Each year, around 1,000 people audition for an acting program in Connecticut that accepts only 15–17 students. Why compete with those kinds of odds? To join the ranks of Frances McDormand, Paul Giamatti, and Meryl Streep, of course.

The Yale School of Drama’s master of fine arts in acting is widely considered the ultimate training ground for tomorrow’s greatest performers. Graduates of the school’s nine available advanced degree programs—in acting, directing, playwriting, design, sound design, dramaturgy and criticism, stage management, technical design and production, and theater management—are launched into the country’s top stage productions and on-camera projects, and for actors, the success rate is unparalleled. When Lupita Nyong’o, now headlining “Eclipsed” on Broadway, won an Academy Award for her 2013 feature film debut, she was practically fresh out of New Haven.

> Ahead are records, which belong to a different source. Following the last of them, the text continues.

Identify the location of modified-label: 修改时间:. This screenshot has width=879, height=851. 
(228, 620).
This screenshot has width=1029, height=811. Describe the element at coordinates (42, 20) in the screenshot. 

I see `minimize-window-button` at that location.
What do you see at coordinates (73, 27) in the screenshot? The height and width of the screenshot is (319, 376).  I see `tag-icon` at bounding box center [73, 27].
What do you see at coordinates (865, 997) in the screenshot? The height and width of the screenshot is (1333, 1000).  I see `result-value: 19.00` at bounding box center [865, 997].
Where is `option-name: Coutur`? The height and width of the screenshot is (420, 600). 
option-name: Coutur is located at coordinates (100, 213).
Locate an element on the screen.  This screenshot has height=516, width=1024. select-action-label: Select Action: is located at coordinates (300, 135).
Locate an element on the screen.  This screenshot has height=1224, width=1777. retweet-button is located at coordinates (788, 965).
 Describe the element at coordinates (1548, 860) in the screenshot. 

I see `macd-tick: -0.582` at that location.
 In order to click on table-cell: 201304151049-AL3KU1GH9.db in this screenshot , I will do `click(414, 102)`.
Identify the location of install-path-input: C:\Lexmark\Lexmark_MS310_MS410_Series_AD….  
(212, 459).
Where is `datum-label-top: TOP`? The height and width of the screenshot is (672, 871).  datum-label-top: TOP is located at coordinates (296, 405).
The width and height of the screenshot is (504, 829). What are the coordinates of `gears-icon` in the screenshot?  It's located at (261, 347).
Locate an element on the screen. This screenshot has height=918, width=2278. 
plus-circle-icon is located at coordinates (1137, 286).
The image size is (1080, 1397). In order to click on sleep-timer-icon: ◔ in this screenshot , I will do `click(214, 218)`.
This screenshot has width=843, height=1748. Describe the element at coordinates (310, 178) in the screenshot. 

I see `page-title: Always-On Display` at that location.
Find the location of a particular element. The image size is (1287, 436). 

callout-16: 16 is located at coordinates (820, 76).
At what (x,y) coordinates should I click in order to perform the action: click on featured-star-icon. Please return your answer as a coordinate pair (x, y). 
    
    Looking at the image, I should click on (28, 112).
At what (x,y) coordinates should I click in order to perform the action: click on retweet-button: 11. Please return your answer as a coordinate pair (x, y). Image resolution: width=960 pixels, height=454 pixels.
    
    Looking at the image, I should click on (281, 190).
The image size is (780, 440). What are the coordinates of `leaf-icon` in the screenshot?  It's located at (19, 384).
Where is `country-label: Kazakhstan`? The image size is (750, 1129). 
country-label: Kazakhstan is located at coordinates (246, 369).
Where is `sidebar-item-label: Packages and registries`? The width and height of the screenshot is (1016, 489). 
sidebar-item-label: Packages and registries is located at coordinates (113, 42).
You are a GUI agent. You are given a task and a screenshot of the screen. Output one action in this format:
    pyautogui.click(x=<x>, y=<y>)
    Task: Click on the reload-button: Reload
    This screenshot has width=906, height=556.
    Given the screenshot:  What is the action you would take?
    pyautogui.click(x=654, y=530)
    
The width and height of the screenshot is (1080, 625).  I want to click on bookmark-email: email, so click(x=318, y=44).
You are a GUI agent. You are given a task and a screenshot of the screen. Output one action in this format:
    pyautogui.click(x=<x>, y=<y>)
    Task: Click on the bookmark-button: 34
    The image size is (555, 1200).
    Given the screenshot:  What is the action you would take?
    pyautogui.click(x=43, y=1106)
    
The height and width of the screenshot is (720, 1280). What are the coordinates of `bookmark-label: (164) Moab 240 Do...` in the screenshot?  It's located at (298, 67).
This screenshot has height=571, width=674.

“In the acting program, we’re very interested in who the person is, as much as in that person’s talent,” Walton Wilson, chair of the Yale School of Drama’s acting department, tells Backstage via email. “I think that’s part of what the experience of training here does—it encourages and develops the artistry and the individuality of each person.”

The three-year program, open to those with undergraduate degrees and those without (the latter of whom receive a Certificate in Acting instead of an MFA), covers text analysis, speech and dialects, several forms of physical performance training, and much, much more. Actors train for five hours a day before working closely with students in other departments. “Creating frameworks or models or practices for various kinds of artistic collaboration is a significant part of the school’s mission,” says Wilson.

One of the reasons Yale stands out from other MFA programs is its connection to Yale Repertory Theatre, the 1991 regional theater Tony Award winner and a professional LORT theater that features many of the nation’s top artists. All acting students are assigned to understudy there at one point, enabling them to graduate with their Equity cards. In addition, the School of Drama itself produces 19 plays a season, many written by its playwrights, while the student-run Yale Cabaret stages 18 public shows and encourages cross-disciplinary endeavors.

The overlap between disciplines is a crucial component in any drama student’s education, according to Wilson. “Our students report that they frequently hear related information from their teachers in different classes, which tells me that we as a faculty are attuned to a similar wavelength.... Although each of us may employ a slightly different vocabulary in our classes, we all seem to share a common understanding of what ‘good’ means and what ‘acting’ is.”

As an adjunct professor specializing in voice and speech, he adds, “It doesn’t matter to me if an actor discovers something important about their voice in another class—what’s important is that actor’s experience of learning. There are many doors into the room, metaphorically speaking. What’s important is that the actor gets into the room.”

Speaking of which, how does an actor go about auditioning for such an intense program? Yale’s website mentions “a strong sense of individuality,” “expressive and trainable” instruments, as well as “imaginations and emotional lives.” But for Wilson, actors interested in submitting themselves (by the Jan. 1 deadline) should do plenty of research and ask themselves if Yale fits their artistic sensibilities and ambitions: “What specifically are you in possession of, in terms of your understanding of your own creative process, and what do you feel is missing in your work?”

Regardless of where a prospective MFA actor is setting his or her sights, Wilson adds that the career decision must already be made; actors shouldn’t have a shred of doubt when it comes to what they want to do for the rest of their lives. “Graduate school,” he says, “is not the place to go to figure that question out.”